Le 29 octobre, le syndicat MG France a annoncé avoir demandé la veille à la Direction Générale de l’Offre de Soins du ministère de la santé “trois outils pour […] prendre en charge à domicile les patients Covid quand cela semble possible, y compris en sortie d’hospitalisation pour raccourcir les séjours, notamment la prescription d’oxygénothérapie à haut débit à domicile autorisée aux médecins généralistes”. (https://www.mgfrance.org/publication/infoexpress/2686-nos-demandes-pour-soigner-les-malades-covid)
C’est cette demande qui semble avoir mené au document de travail cité et à nos interrogations. Sur la forme :
- Est-ce le rôle d’un syndicat de proposer un protocole de prise en charge sans appui ou avis des conseils scientifiques du Collège de la Médecine Générale (CMG), de celui du collège national des généralistes enseignants (CNGE) ni même celui des sociétés savantes de pneumologie, réanimation, ou maladies infectieuses ?
- Ces recommandations sont-elles en phase avec la littérature internationale, (par exemple, l’article de Sardesai et al. n’intègre aucunement les cas graves ou avec facteurs de risque à son algorithme décisionnel en la matière) ? (J Family Med Prim Care)

Consigne: Restituez à l'identique le passage du texte sur la demande de MG France allant de « C’est cette demande » à « Med Prim Care) », ces deux extrémités comprises. Le matériel reproduit ensuite n'est d'aucune utilité ici.

Données présentées:
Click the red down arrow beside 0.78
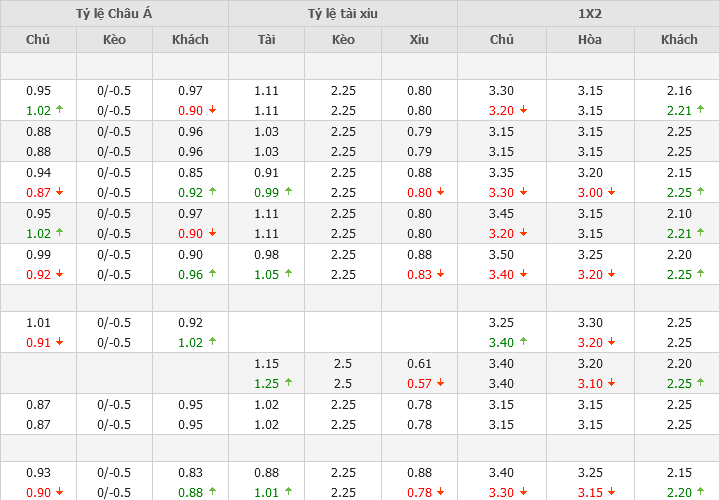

Réponse attendue:
C’est cette demande qui semble avoir mené au document de travail cité et à nos interrogations. Sur la forme :
- Est-ce le rôle d’un syndicat de proposer un protocole de prise en charge sans appui ou avis des conseils scientifiques du Collège de la Médecine Générale (CMG), de celui du collège national des généralistes enseignants (CNGE) ni même celui des sociétés savantes de pneumologie, réanimation, ou maladies infectieuses ?
- Ces recommandations sont-elles en phase avec la littérature internationale, (par exemple, l’article de Sardesai et al. n’intègre aucunement les cas graves ou avec facteurs de risque à son algorithme décisionnel en la matière) ? (J Family Med Prim Care)